Part 3: Is the Marc Tucker Plan “a Fact-Based way forward”?

“Fact” according to Tucker: One of the most important conditions necessary to provide for professionals “is the design of the accountability system.” ?????? Who knew?

From my perspective as a professional, I never knew I needed to be concerned about an “accountability system.” And as many know, “In Finland, that word isn’t part of the education lexicon.”

But Mr. Tucker is an acknowledged “systems thinker” and an international expert whose opinion holds weight in D.C.. Surely he knows the truth about the country that has led the world in reforming their education system.

“The two most important factors explaining the success of the Finnish education system are: education has been a national priority for decades, and the system operates on trust.”

Truth is, the public trust in the U.S. public education system has been systematically eroded by political agendas and the propaganda to match it.

But on to another Tucker fact which actually has a broad base of agreement: The test-based accountability system
 we have in the United States—resulted in “very low teacher morale” and “has narrowed the curriculum for millions of students to a handful of subjects…” Tucker even went on to say:

“If we want broad improvement in student performance and we want to close the gap between disadvantaged students and the majority of our
students, then we will abandon test-based accountability and teacher evaluation as key drivers of our education reform program.”

Written request 1 — Can you rewrite the passage on the Tucker plan from "From my perspective" up to and including "their education system.", putting "Singapore" wherever "Finland" stands?

Records —
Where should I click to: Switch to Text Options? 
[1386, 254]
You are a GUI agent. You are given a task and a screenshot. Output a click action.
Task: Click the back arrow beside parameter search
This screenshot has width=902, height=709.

Written request 2 — Could you turn every line of the records into a Markdown table with a Row column that numbers the lines and a Line column that holds each one, skipping blank lines?

Right answer 1 —
From my perspective as a professional, I never knew I needed to be concerned about an “accountability system.” And as many know, “In Singapore, that word isn’t part of the education lexicon.”

But Mr. Tucker is an acknowledged “systems thinker” and an international expert whose opinion holds weight in D.C.. Surely he knows the truth about the country that has led the world in reforming their education system.

Right answer 2 —
| Row | Line |
|---|---|
| 1 | Where should I click to: Switch to Text Options?  |
| 2 | [1386, 254] |
| 3 | You are a GUI agent. You are given a task and a screenshot. Output a click action. |
| 4 | Task: Click the back arrow beside parameter search |
| 5 | This screenshot has width=902, height=709. |